I was recently talking with a friend about photography and more specifically, lenses. He shoots with a Canon digital SLR and has a third party zoom lens. He is considering upgrading to a more expensive “L” (Canon’s pro line) lens and was asking me about the differences between top of the line lenses and the less expensive versions.
Since I happen to have two lenses of similar focal length that fall into the two categories we were talking about, I decided to do a little experiment. I set up my camera on a tripod and aimed it at a tree set against a bright white sky (I have found that shooting against a bright background will enhance any weaknesses in a lens). I then took nearly identical shots with each lens. Both of the sample images above were shot at a focal length of 200mm with an aperture f/5.6 and a shutter speed of 1/200. The image on the left was shot with a Canon 70-200 f/4L lens (non IS model) and the image on the right was shot with a Canon 100-300 f/4.5-5.6 lens. No post-processing was applied, other than cropping.

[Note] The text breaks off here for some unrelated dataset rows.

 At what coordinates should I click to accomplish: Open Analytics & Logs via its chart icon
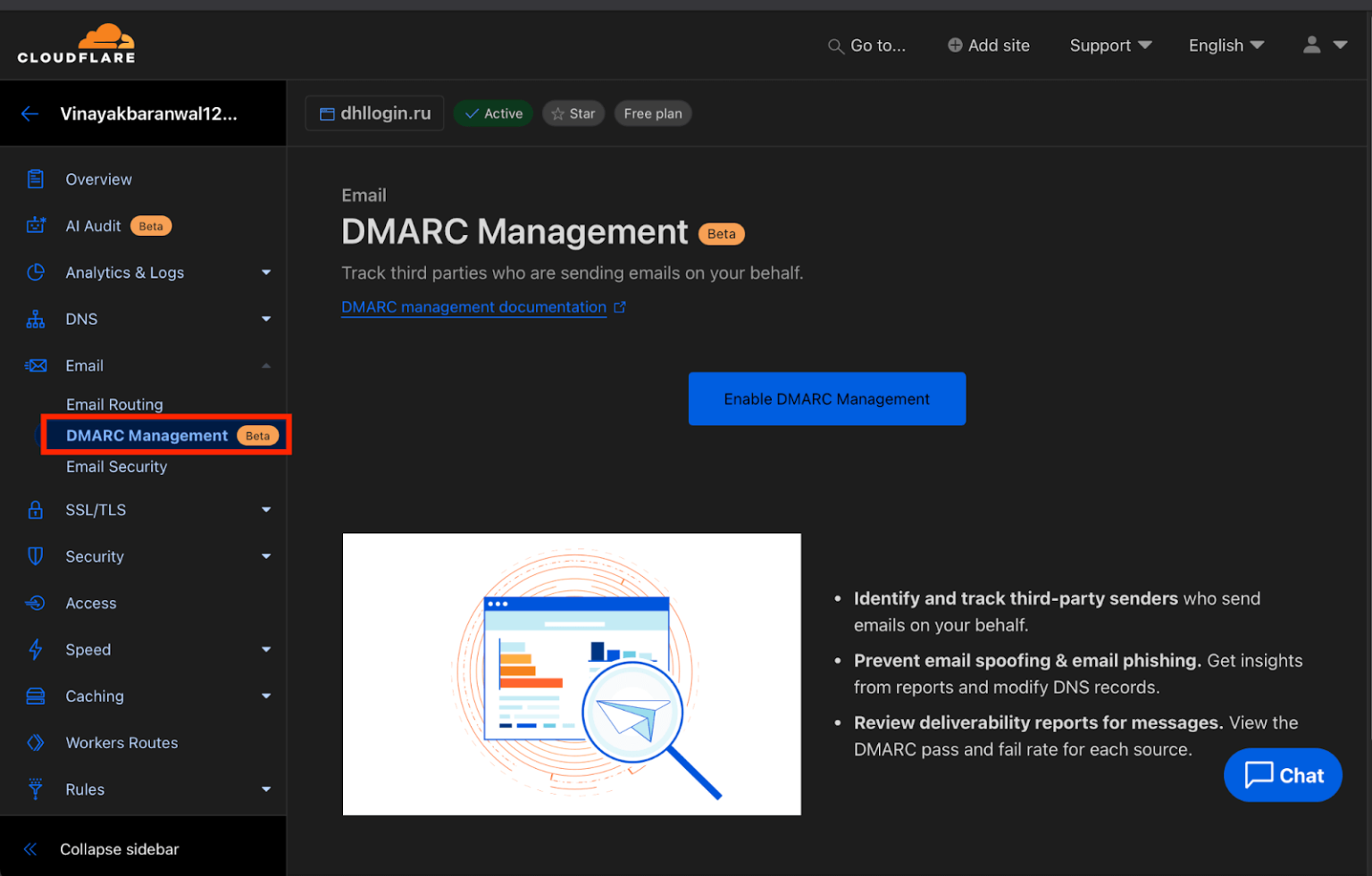coord(35,272)
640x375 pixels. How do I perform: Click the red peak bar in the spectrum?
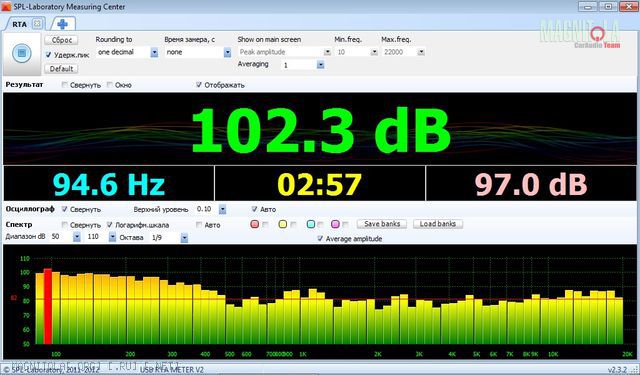point(48,306)
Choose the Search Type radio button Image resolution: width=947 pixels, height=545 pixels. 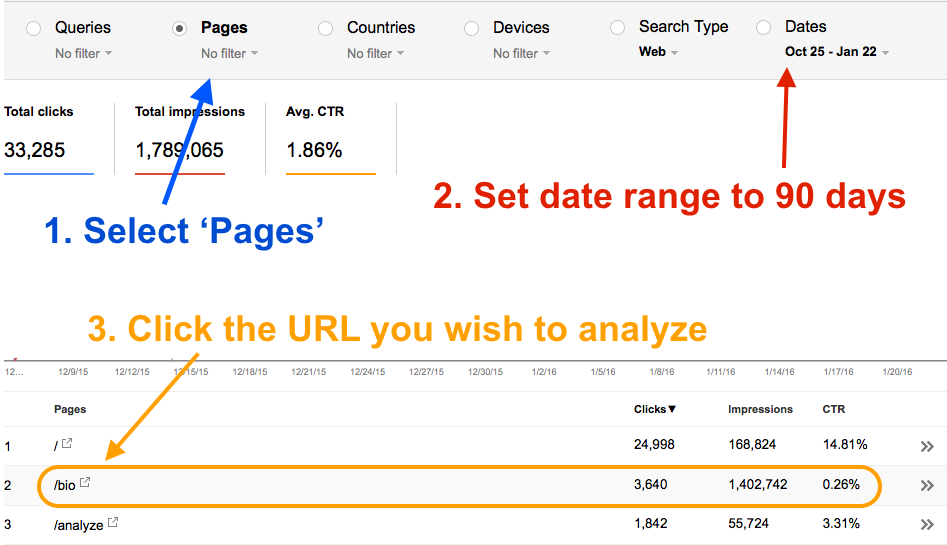(x=618, y=28)
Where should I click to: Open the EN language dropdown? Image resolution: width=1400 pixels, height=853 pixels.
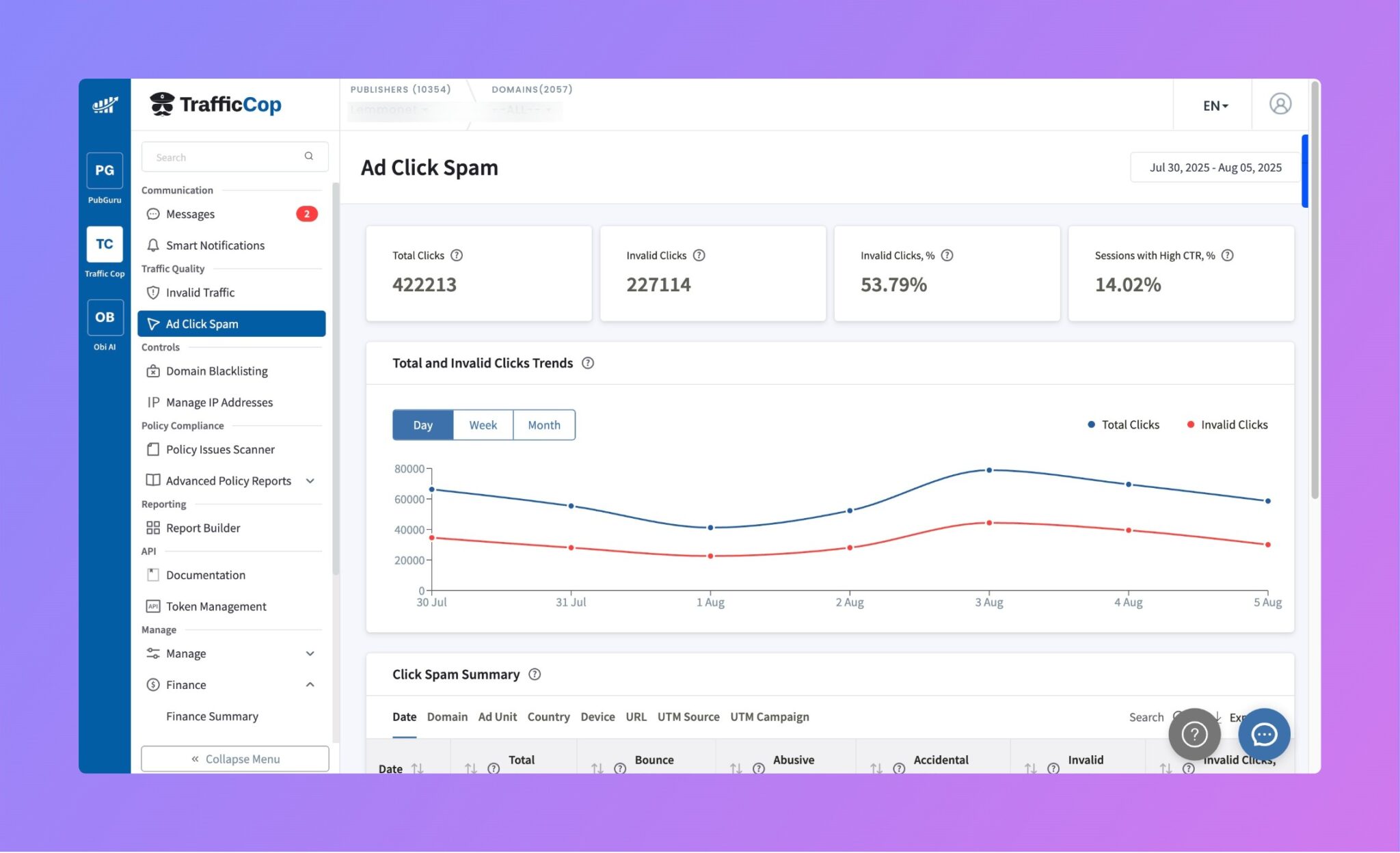[1215, 106]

Notice how the image on the left has more detail in the veins and texture of the leaf. Also note the red fringe (known as chromatic aberration) on the edges of the leaf on the right (most notably on the background leaf). Other notable differences is the bluish colour on the background branches of the image on the right and the bokeh (out of focus background) being much smoother and more uniform on the left image.
The 70-200 f/4L is on the cheaper side of Canon’s L series yet still costs double that of their 100-300mm zoom. I think the results are worth the added expenditure.